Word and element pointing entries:
-=-=-

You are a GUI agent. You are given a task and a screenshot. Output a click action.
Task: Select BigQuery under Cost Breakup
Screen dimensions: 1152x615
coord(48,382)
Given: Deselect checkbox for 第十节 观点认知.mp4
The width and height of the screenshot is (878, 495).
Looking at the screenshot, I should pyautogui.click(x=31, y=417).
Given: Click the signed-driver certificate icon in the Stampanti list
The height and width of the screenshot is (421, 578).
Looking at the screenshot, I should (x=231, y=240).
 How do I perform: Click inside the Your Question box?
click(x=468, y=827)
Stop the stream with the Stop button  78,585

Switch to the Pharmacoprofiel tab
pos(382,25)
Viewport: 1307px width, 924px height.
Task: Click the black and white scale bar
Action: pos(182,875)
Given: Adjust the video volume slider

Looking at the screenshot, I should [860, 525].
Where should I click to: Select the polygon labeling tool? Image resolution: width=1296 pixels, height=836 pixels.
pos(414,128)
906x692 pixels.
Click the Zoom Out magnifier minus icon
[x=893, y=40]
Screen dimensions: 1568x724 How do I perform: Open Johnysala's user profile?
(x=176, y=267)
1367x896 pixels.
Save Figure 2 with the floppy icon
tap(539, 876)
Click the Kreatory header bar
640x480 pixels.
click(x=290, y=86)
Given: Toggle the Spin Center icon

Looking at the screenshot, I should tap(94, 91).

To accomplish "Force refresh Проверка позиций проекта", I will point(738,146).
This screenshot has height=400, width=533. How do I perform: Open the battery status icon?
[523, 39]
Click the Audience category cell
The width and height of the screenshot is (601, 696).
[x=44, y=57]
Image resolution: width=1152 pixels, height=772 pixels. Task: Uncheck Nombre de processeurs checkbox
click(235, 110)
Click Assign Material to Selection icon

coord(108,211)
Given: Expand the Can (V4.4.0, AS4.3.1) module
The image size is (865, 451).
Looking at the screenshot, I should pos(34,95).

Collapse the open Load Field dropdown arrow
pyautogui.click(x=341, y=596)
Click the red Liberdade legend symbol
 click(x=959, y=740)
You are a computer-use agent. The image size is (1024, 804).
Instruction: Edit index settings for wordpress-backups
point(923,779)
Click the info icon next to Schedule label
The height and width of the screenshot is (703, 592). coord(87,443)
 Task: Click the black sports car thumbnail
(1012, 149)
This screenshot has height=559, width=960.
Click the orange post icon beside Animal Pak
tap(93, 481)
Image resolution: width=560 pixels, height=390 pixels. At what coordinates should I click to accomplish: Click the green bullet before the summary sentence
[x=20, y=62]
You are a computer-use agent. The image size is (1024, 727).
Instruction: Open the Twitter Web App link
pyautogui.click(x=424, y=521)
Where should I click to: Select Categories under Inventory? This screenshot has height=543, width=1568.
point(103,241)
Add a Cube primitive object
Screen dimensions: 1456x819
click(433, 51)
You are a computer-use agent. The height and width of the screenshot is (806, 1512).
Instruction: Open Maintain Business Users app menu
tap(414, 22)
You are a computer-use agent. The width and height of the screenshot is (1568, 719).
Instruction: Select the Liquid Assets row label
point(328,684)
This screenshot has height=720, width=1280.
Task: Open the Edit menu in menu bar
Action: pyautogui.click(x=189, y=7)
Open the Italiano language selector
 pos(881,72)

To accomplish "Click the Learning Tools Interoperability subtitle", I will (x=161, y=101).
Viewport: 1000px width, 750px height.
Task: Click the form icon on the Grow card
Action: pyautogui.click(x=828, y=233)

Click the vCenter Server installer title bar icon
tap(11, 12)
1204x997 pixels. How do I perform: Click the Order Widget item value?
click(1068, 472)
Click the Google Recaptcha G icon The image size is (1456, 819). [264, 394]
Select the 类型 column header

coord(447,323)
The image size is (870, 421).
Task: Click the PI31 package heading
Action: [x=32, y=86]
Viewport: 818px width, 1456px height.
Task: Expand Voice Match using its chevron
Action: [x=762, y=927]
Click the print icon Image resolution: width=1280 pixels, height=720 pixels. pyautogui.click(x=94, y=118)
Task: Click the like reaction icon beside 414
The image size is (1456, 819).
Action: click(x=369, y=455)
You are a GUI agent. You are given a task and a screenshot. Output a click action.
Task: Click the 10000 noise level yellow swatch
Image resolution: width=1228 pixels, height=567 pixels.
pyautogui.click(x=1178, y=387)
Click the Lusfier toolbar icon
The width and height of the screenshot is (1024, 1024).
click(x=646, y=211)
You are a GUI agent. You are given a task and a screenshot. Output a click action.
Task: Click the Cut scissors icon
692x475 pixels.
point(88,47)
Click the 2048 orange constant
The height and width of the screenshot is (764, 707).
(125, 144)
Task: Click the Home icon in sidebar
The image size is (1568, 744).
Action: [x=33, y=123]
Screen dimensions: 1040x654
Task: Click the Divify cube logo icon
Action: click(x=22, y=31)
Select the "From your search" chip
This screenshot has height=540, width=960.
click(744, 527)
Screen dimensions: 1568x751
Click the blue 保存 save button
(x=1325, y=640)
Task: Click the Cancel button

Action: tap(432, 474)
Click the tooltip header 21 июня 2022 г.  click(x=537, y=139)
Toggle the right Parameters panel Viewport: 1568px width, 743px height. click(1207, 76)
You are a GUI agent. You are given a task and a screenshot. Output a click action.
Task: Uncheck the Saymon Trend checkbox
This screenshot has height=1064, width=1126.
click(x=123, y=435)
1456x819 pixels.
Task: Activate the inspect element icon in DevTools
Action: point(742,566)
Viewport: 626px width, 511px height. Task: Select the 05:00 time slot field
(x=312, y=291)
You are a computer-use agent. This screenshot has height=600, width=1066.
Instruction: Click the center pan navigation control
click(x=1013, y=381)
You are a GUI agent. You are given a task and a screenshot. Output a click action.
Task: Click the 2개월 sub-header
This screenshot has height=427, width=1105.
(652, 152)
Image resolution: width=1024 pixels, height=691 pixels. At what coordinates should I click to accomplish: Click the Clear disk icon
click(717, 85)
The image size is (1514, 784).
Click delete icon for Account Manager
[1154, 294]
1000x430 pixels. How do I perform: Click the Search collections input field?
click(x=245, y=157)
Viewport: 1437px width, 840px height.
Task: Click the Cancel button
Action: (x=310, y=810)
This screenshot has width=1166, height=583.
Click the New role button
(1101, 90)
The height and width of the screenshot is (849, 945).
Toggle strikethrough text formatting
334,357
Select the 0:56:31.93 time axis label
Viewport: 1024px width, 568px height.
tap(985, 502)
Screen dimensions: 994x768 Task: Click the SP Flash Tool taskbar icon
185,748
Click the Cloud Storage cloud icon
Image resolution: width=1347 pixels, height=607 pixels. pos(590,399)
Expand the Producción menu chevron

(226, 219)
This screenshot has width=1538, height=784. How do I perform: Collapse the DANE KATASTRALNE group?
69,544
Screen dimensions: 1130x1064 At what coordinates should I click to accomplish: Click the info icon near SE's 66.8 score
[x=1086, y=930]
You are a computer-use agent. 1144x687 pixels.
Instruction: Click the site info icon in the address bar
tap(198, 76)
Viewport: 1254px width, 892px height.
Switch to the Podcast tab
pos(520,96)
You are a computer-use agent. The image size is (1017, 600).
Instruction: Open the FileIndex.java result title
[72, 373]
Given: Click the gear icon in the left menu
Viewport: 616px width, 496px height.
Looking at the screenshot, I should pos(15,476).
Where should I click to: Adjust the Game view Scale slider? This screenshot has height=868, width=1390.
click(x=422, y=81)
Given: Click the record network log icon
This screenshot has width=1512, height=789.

-=-=-

Format every line of the data above as a Markdown table with the columns "Row" and "Line," numbering the rows in order and skipping blank lines.

| Row | Line |
|---|---|
| 1 | You are a GUI agent. You are given a task and a screenshot. Output a click action. |
| 2 | Task: Select BigQuery under Cost Breakup |
| 3 | Screen dimensions: 1152x615 |
| 4 | coord(48,382) |
| 5 | Given: Deselect checkbox for 第十节 观点认知.mp4 |
| 6 | The width and height of the screenshot is (878, 495). |
| 7 | Looking at the screenshot, I should pyautogui.click(x=31, y=417). |
| 8 | Given: Click the signed-driver certificate icon in the Stampanti list |
| 9 | The height and width of the screenshot is (421, 578). |
| 10 | Looking at the screenshot, I should (x=231, y=240). |
| 11 |  How do I perform: Click inside the Your Question box? |
| 12 | click(x=468, y=827) |
| 13 | Stop the stream with the Stop button  78,585 |
| 14 | Switch to the Pharmacoprofiel tab |
| 15 | pos(382,25) |
| 16 | Viewport: 1307px width, 924px height. |
| 17 | Task: Click the black and white scale bar |
| 18 | Action: pos(182,875) |
| 19 | Given: Adjust the video volume slider |
| 20 | Looking at the screenshot, I should [860, 525]. |
| 21 | Where should I click to: Select the polygon labeling tool? Image resolution: width=1296 pixels, height=836 pixels. |
| 22 | pos(414,128) |
| 23 | 906x692 pixels. |
| 24 | Click the Zoom Out magnifier minus icon |
| 25 | [x=893, y=40] |
| 26 | Screen dimensions: 1568x724 How do I perform: Open Johnysala's user profile? |
| 27 | (x=176, y=267) |
| 28 | 1367x896 pixels. |
| 29 | Save Figure 2 with the floppy icon |
| 30 | tap(539, 876) |
| 31 | Click the Kreatory header bar |
| 32 | 640x480 pixels. |
| 33 | click(x=290, y=86) |
| 34 | Given: Toggle the Spin Center icon |
| 35 | Looking at the screenshot, I should tap(94, 91). |
| 36 | To accomplish "Force refresh Проверка позиций проекта", I will point(738,146). |
| 37 | This screenshot has height=400, width=533. How do I perform: Open the battery status icon? |
| 38 | [523, 39] |
| 39 | Click the Audience category cell |
| 40 | The width and height of the screenshot is (601, 696). |
| 41 | [x=44, y=57] |
| 42 | Image resolution: width=1152 pixels, height=772 pixels. Task: Uncheck Nombre de processeurs checkbox |
| 43 | click(235, 110) |
| 44 | Click Assign Material to Selection icon |
| 45 | coord(108,211) |
| 46 | Given: Expand the Can (V4.4.0, AS4.3.1) module |
| 47 | The image size is (865, 451). |
| 48 | Looking at the screenshot, I should pos(34,95). |
| 49 | Collapse the open Load Field dropdown arrow |
| 50 | pyautogui.click(x=341, y=596) |
| 51 | Click the red Liberdade legend symbol |
| 52 |  click(x=959, y=740) |
| 53 | You are a computer-use agent. The image size is (1024, 804). |
| 54 | Instruction: Edit index settings for wordpress-backups |
| 55 | point(923,779) |
| 56 | Click the info icon next to Schedule label |
| 57 | The height and width of the screenshot is (703, 592). coord(87,443) |
| 58 |  Task: Click the black sports car thumbnail |
| 59 | (1012, 149) |
| 60 | This screenshot has height=559, width=960. |
| 61 | Click the orange post icon beside Animal Pak |
| 62 | tap(93, 481) |
| 63 | Image resolution: width=560 pixels, height=390 pixels. At what coordinates should I click to accomplish: Click the green bullet before the summary sentence |
| 64 | [x=20, y=62] |
| 65 | You are a computer-use agent. The image size is (1024, 727). |
| 66 | Instruction: Open the Twitter Web App link |
| 67 | pyautogui.click(x=424, y=521) |
| 68 | Where should I click to: Select Categories under Inventory? This screenshot has height=543, width=1568. |
| 69 | point(103,241) |
| 70 | Add a Cube primitive object |
| 71 | Screen dimensions: 1456x819 |
| 72 | click(433, 51) |
| 73 | You are a computer-use agent. The height and width of the screenshot is (806, 1512). |
| 74 | Instruction: Open Maintain Business Users app menu |
| 75 | tap(414, 22) |
| 76 | You are a computer-use agent. The width and height of the screenshot is (1568, 719). |
| 77 | Instruction: Select the Liquid Assets row label |
| 78 | point(328,684) |
| 79 | This screenshot has height=720, width=1280. |
| 80 | Task: Open the Edit menu in menu bar |
| 81 | Action: pyautogui.click(x=189, y=7) |
| 82 | Open the Italiano language selector |
| 83 |  pos(881,72) |
| 84 | To accomplish "Click the Learning Tools Interoperability subtitle", I will (x=161, y=101). |
| 85 | Viewport: 1000px width, 750px height. |
| 86 | Task: Click the form icon on the Grow card |
| 87 | Action: pyautogui.click(x=828, y=233) |
| 88 | Click the vCenter Server installer title bar icon |
| 89 | tap(11, 12) |
| 90 | 1204x997 pixels. How do I perform: Click the Order Widget item value? |
| 91 | click(1068, 472) |
| 92 | Click the Google Recaptcha G icon The image size is (1456, 819). [264, 394] |
| 93 | Select the 类型 column header |
| 94 | coord(447,323) |
| 95 | The image size is (870, 421). |
| 96 | Task: Click the PI31 package heading |
| 97 | Action: [x=32, y=86] |
| 98 | Viewport: 818px width, 1456px height. |
| 99 | Task: Expand Voice Match using its chevron |
| 100 | Action: [x=762, y=927] |
| 101 | Click the print icon Image resolution: width=1280 pixels, height=720 pixels. pyautogui.click(x=94, y=118) |
| 102 | Task: Click the like reaction icon beside 414 |
| 103 | The image size is (1456, 819). |
| 104 | Action: click(x=369, y=455) |
| 105 | You are a GUI agent. You are given a task and a screenshot. Output a click action. |
| 106 | Task: Click the 10000 noise level yellow swatch |
| 107 | Image resolution: width=1228 pixels, height=567 pixels. |
| 108 | pyautogui.click(x=1178, y=387) |
| 109 | Click the Lusfier toolbar icon |
| 110 | The width and height of the screenshot is (1024, 1024). |
| 111 | click(x=646, y=211) |
| 112 | You are a GUI agent. You are given a task and a screenshot. Output a click action. |
| 113 | Task: Click the Cut scissors icon |
| 114 | 692x475 pixels. |
| 115 | point(88,47) |
| 116 | Click the 2048 orange constant |
| 117 | The height and width of the screenshot is (764, 707). |
| 118 | (125, 144) |
| 119 | Task: Click the Home icon in sidebar |
| 120 | The image size is (1568, 744). |
| 121 | Action: [x=33, y=123] |
| 122 | Screen dimensions: 1040x654 |
| 123 | Task: Click the Divify cube logo icon |
| 124 | Action: click(x=22, y=31) |
| 125 | Select the "From your search" chip |
| 126 | This screenshot has height=540, width=960. |
| 127 | click(744, 527) |
| 128 | Screen dimensions: 1568x751 |
| 129 | Click the blue 保存 save button |
| 130 | (x=1325, y=640) |
| 131 | Task: Click the Cancel button |
| 132 | Action: tap(432, 474) |
| 133 | Click the tooltip header 21 июня 2022 г.  click(x=537, y=139) |
| 134 | Toggle the right Parameters panel Viewport: 1568px width, 743px height. click(1207, 76) |
| 135 | You are a GUI agent. You are given a task and a screenshot. Output a click action. |
| 136 | Task: Uncheck the Saymon Trend checkbox |
| 137 | This screenshot has height=1064, width=1126. |
| 138 | click(x=123, y=435) |
| 139 | 1456x819 pixels. |
| 140 | Task: Activate the inspect element icon in DevTools |
| 141 | Action: point(742,566) |
| 142 | Viewport: 626px width, 511px height. Task: Select the 05:00 time slot field |
| 143 | (x=312, y=291) |
| 144 | You are a computer-use agent. This screenshot has height=600, width=1066. |
| 145 | Instruction: Click the center pan navigation control |
| 146 | click(x=1013, y=381) |
| 147 | You are a GUI agent. You are given a task and a screenshot. Output a click action. |
| 148 | Task: Click the 2개월 sub-header |
| 149 | This screenshot has height=427, width=1105. |
| 150 | (652, 152) |
| 151 | Image resolution: width=1024 pixels, height=691 pixels. At what coordinates should I click to accomplish: Click the Clear disk icon |
| 152 | click(717, 85) |
| 153 | The image size is (1514, 784). |
| 154 | Click delete icon for Account Manager |
| 155 | [1154, 294] |
| 156 | 1000x430 pixels. How do I perform: Click the Search collections input field? |
| 157 | click(x=245, y=157) |
| 158 | Viewport: 1437px width, 840px height. |
| 159 | Task: Click the Cancel button |
| 160 | Action: (x=310, y=810) |
| 161 | This screenshot has width=1166, height=583. |
| 162 | Click the New role button |
| 163 | (1101, 90) |
| 164 | The height and width of the screenshot is (849, 945). |
| 165 | Toggle strikethrough text formatting |
| 166 | 334,357 |
| 167 | Select the 0:56:31.93 time axis label |
| 168 | Viewport: 1024px width, 568px height. |
| 169 | tap(985, 502) |
| 170 | Screen dimensions: 994x768 Task: Click the SP Flash Tool taskbar icon |
| 171 | 185,748 |
| 172 | Click the Cloud Storage cloud icon |
| 173 | Image resolution: width=1347 pixels, height=607 pixels. pos(590,399) |
| 174 | Expand the Producción menu chevron |
| 175 | (226, 219) |
| 176 | This screenshot has width=1538, height=784. How do I perform: Collapse the DANE KATASTRALNE group? |
| 177 | 69,544 |
| 178 | Screen dimensions: 1130x1064 At what coordinates should I click to accomplish: Click the info icon near SE's 66.8 score |
| 179 | [x=1086, y=930] |
| 180 | You are a computer-use agent. 1144x687 pixels. |
| 181 | Instruction: Click the site info icon in the address bar |
| 182 | tap(198, 76) |
| 183 | Viewport: 1254px width, 892px height. |
| 184 | Switch to the Podcast tab |
| 185 | pos(520,96) |
| 186 | You are a computer-use agent. The image size is (1017, 600). |
| 187 | Instruction: Open the FileIndex.java result title |
| 188 | [72, 373] |
| 189 | Given: Click the gear icon in the left menu |
| 190 | Viewport: 616px width, 496px height. |
| 191 | Looking at the screenshot, I should pos(15,476). |
| 192 | Where should I click to: Adjust the Game view Scale slider? This screenshot has height=868, width=1390. |
| 193 | click(x=422, y=81) |
| 194 | Given: Click the record network log icon |
| 195 | This screenshot has width=1512, height=789. |